Figure 6. ProSAP2 Lost from Dendritic Spine Heads Is Incorporated into PSDs of Adjacent Spines.

A dendritic segment expressing both CFP (A) and PA-GFP:ProSAP2 (B). At time t = 0, PA-GFP:ProSAP2 within the region enclosed in rectangles was photoactivated by selective illumination at 405 nm. With time from photoactivation, fluorescence at tips of remote spines increased, whereas spine head fluorescence within the photoactivated region diminished. The contrast in (B) was enhanced linearly to emphasize fluorescence changes in remote spines, resulting in the apparent saturation at photoactivated spines. Spatial relationships between spines and PA-GFP:ProSAP2 puncta before and 29 min after photoactivation are shown in (C) and (D), respectively. In these images, PA-GFP:ProSAP2 fluorescence data were overlaid onto the CFP images after rendering the latter with the “emboss” filter of Adobe Photoshop.
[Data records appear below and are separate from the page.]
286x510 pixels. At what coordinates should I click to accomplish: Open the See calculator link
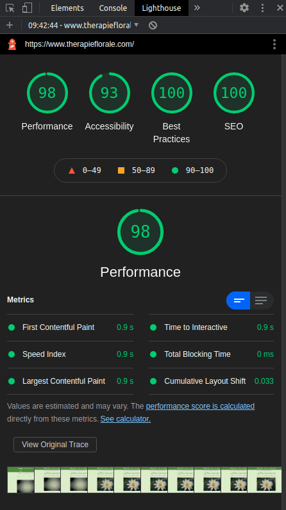[125, 418]
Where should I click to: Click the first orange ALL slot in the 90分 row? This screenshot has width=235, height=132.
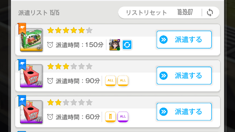coord(110,81)
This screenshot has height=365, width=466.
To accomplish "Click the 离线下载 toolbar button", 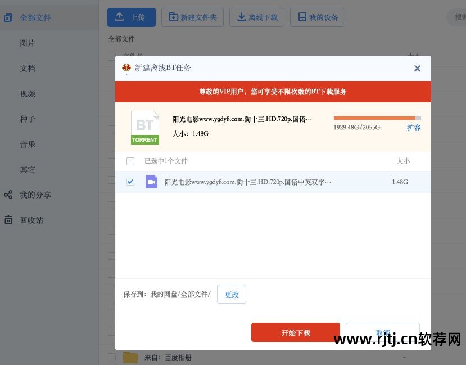I will click(x=257, y=17).
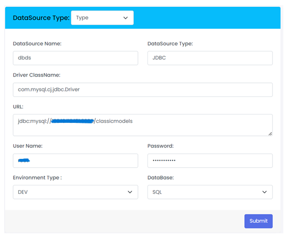The height and width of the screenshot is (238, 287).
Task: Click the DataSource Name label
Action: point(37,44)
Note that PA-GFP:ProSAP2 fluorescence is restricted to spine heads, with little fluorescence observed in spine necks or the dendrite shaft. This distribution indicates that the PA-GFP:ProSAP2 that migrated to adjacent spines had become integrated into the PSD at these sites. Bar, 10 μm. Quantification of fluorescence changes at photoactivated (E) and neighboring spine heads (F) reveals a gradual decrease of fluorescence in the photoactivation region concomitant with fluorescence increases at nearby spines, most prominent at spines nearest to the photoactivation site. Values are normalized to prephotoactivation fluorescence levels.